- _CONSIGNE_
Recopiez sans aucune modification les lignes des données ci-dessous, en commençant à celle qui contient « Expand the 'this is a manual log' event row » et en vous arrêtant après celle qui contient « I will point(595,101). ».

- _DONNÉES FOURNIES_
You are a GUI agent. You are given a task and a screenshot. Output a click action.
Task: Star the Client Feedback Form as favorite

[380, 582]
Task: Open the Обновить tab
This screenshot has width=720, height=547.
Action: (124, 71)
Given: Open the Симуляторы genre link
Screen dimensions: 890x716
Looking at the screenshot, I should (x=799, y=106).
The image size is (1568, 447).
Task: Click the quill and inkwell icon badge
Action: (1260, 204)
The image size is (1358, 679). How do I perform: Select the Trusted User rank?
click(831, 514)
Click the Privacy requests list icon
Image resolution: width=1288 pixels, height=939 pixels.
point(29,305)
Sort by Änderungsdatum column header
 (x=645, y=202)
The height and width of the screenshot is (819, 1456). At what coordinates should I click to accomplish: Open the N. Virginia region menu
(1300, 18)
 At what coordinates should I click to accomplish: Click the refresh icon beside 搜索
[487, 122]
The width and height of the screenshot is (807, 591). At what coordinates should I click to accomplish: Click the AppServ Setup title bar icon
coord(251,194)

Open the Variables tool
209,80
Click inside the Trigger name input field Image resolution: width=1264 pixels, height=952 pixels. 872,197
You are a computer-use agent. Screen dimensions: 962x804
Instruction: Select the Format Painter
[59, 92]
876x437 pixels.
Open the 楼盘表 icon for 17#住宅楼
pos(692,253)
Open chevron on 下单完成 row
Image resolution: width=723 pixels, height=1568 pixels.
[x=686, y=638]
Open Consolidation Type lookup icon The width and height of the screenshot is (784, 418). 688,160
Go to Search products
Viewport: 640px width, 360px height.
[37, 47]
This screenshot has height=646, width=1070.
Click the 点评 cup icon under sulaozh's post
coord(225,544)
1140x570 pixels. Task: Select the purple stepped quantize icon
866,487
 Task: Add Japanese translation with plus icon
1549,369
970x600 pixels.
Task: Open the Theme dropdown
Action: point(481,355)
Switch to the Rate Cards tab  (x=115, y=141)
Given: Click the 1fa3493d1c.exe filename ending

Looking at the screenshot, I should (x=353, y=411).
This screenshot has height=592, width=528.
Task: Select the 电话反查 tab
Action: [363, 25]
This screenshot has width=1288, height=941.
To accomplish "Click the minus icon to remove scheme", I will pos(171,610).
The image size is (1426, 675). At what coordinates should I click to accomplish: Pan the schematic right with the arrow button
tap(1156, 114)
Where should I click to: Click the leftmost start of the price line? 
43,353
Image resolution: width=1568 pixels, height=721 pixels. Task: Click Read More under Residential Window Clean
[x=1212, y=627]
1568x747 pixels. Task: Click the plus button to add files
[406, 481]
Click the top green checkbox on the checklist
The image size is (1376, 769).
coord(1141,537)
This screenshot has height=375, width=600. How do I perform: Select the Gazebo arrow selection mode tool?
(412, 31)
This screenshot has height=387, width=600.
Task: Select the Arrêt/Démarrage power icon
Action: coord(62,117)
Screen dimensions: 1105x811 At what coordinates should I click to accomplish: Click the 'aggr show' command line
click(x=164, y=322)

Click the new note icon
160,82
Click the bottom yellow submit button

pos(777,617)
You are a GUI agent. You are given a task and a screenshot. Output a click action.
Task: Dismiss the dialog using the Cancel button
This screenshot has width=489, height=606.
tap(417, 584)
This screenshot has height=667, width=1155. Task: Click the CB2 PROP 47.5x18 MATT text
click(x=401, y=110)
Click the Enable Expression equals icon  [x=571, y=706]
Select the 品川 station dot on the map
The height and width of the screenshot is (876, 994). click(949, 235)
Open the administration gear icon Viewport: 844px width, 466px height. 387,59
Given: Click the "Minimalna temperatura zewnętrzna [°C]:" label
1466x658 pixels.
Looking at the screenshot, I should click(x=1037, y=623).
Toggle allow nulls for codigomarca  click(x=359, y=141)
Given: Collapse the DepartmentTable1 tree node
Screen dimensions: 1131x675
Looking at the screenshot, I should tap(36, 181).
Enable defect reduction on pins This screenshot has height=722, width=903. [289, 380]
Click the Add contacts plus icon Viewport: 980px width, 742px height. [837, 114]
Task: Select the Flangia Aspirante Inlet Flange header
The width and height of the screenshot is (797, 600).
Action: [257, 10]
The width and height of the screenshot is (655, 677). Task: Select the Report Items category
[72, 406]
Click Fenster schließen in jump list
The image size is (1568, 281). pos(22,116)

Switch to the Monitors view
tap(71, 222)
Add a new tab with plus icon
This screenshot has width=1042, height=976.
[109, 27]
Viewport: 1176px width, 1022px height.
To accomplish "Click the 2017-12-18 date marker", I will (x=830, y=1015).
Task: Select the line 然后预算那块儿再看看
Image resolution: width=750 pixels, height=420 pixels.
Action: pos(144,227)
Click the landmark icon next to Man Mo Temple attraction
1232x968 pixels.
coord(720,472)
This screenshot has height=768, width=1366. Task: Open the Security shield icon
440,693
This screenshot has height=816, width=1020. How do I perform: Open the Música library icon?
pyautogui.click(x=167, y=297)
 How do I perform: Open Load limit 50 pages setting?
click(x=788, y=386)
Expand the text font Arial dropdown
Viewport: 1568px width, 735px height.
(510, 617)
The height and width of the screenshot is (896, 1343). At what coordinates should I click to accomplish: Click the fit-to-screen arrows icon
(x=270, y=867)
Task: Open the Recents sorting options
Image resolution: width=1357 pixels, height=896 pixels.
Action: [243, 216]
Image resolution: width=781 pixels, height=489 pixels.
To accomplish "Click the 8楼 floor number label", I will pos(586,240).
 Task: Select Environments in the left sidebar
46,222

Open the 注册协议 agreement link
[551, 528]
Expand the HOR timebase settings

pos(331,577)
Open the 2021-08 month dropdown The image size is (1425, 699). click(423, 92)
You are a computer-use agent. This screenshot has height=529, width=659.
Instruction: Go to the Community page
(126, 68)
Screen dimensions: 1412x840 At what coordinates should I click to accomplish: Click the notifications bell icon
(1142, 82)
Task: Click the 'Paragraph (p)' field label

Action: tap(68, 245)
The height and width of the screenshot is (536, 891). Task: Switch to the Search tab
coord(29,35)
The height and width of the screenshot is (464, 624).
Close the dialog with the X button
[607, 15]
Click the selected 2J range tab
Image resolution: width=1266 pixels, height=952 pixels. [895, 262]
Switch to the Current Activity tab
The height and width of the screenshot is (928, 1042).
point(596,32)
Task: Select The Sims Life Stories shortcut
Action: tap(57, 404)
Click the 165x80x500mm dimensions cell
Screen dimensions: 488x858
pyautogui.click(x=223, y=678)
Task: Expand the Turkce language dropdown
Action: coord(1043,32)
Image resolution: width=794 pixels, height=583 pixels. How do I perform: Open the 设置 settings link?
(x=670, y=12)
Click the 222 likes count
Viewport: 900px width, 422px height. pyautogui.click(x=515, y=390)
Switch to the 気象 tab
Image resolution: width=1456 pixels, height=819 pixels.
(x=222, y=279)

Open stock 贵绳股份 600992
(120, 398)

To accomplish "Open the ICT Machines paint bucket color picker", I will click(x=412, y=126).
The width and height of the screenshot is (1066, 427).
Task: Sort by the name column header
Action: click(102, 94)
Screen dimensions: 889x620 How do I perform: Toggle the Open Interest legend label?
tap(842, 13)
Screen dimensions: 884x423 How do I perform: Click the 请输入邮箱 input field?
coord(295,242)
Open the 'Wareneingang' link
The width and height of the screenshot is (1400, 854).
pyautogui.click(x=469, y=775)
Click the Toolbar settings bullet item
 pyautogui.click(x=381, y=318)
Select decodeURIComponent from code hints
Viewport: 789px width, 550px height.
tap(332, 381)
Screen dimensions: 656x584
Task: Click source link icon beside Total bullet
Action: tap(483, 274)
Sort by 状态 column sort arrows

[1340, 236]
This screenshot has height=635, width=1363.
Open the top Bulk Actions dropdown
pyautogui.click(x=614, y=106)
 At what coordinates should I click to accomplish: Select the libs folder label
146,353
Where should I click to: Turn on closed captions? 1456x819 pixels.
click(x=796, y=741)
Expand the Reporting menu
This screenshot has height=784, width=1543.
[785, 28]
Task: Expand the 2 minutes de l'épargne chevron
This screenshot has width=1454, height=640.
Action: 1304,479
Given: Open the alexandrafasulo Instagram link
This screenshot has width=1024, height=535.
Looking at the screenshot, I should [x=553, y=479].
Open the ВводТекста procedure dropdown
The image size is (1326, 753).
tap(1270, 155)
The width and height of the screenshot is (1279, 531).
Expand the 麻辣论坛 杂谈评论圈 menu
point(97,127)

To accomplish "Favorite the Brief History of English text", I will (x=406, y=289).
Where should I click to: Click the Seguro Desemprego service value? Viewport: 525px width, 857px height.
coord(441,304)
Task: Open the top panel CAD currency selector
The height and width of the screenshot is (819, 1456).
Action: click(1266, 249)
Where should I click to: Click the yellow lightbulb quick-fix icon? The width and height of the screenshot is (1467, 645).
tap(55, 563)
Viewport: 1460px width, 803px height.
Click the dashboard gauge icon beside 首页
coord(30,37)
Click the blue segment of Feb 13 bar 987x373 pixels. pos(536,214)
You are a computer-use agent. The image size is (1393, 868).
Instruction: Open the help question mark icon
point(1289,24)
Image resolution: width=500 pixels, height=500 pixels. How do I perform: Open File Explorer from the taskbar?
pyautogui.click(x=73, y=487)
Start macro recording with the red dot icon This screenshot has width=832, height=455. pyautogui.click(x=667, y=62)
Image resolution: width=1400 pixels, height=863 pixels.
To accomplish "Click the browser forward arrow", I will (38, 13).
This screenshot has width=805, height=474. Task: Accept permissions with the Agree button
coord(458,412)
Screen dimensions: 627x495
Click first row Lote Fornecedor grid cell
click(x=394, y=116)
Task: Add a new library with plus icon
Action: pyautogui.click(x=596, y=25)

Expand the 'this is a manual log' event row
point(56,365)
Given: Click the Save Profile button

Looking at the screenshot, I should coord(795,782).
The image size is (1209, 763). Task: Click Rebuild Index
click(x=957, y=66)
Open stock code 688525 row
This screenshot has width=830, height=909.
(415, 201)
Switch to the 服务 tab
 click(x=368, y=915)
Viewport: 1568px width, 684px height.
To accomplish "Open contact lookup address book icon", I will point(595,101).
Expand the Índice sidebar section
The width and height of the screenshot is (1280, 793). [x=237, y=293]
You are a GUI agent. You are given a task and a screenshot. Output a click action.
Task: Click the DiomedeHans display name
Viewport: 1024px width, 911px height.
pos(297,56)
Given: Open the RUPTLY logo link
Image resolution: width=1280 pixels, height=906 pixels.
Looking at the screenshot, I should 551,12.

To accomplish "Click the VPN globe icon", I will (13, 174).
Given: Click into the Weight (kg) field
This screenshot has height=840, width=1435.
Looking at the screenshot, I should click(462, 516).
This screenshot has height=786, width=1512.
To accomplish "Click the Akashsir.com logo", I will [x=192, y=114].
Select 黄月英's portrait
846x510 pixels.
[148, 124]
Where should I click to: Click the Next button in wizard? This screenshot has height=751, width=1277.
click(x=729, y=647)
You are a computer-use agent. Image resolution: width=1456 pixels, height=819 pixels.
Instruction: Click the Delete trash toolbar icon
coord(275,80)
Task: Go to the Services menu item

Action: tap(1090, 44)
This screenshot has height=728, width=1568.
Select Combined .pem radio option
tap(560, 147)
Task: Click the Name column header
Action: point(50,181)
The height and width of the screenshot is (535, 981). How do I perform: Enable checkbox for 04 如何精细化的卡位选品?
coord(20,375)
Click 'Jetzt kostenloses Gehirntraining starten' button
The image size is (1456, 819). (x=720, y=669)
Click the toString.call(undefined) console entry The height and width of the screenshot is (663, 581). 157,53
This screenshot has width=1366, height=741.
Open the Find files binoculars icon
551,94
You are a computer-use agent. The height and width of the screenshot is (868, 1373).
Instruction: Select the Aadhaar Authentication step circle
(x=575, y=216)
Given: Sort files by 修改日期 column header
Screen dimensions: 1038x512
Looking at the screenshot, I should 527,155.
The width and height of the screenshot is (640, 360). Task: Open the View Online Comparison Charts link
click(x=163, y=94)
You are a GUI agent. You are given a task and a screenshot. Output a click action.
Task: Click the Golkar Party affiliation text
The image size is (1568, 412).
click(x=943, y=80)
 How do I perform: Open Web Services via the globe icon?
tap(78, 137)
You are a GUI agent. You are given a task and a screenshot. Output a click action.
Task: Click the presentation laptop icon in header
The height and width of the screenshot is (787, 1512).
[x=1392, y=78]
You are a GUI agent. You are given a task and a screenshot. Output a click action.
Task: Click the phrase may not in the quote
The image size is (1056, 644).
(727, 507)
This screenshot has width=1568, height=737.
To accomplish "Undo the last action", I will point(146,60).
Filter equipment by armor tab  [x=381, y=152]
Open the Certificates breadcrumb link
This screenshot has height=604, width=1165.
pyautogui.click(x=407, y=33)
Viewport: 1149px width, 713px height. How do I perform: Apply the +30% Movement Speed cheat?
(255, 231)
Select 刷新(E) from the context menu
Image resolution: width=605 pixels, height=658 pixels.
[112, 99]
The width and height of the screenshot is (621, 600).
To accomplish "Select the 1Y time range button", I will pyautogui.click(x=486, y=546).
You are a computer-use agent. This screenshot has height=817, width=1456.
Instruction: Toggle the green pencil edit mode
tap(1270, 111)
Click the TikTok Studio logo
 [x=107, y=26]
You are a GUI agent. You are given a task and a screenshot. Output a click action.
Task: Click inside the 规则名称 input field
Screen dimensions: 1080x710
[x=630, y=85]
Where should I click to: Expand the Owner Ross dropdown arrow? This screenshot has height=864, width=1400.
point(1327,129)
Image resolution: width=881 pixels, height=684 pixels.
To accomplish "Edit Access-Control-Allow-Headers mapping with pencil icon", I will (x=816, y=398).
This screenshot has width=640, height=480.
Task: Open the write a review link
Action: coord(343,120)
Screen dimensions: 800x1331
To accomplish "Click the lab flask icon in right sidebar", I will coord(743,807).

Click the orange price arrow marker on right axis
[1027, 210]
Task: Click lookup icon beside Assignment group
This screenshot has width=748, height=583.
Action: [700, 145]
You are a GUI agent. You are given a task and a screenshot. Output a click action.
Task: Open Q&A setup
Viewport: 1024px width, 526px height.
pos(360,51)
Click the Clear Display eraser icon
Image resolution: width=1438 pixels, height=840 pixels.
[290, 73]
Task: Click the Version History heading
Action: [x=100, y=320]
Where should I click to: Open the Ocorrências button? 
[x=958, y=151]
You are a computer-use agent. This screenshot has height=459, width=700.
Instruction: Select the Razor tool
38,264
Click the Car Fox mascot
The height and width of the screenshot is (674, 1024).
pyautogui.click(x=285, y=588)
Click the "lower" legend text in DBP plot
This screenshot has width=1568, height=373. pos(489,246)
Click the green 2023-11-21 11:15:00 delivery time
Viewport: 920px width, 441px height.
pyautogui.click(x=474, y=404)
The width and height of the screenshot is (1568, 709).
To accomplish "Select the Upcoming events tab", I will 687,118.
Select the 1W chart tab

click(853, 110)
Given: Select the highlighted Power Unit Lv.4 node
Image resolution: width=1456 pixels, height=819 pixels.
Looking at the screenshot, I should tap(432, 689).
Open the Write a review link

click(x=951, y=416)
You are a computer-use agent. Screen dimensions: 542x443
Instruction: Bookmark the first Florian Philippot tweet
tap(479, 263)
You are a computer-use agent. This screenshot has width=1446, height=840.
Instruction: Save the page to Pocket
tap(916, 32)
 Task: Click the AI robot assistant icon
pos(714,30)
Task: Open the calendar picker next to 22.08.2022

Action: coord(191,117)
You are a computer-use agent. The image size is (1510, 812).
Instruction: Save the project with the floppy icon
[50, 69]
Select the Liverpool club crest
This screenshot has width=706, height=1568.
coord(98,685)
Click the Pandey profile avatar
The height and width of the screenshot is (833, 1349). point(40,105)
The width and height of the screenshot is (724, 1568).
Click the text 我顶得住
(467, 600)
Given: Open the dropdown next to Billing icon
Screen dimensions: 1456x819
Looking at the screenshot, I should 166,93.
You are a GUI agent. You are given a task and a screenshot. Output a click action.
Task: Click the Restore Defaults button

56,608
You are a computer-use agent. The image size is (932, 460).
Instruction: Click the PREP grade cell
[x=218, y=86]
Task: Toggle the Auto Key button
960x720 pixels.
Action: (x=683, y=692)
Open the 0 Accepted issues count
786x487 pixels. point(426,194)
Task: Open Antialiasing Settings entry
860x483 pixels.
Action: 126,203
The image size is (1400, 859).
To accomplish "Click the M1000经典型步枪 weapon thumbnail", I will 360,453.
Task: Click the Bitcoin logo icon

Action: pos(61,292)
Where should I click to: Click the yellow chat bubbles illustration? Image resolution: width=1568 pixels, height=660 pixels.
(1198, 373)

- _RÉPONSE ATTENDUE_
Expand the 'this is a manual log' event row
point(56,365)
Given: Click the Save Profile button

Looking at the screenshot, I should coord(795,782).
The image size is (1209, 763). Task: Click Rebuild Index
click(x=957, y=66)
Open stock code 688525 row
This screenshot has width=830, height=909.
(415, 201)
Switch to the 服务 tab
 click(x=368, y=915)
Viewport: 1568px width, 684px height.
To accomplish "Open contact lookup address book icon", I will point(595,101).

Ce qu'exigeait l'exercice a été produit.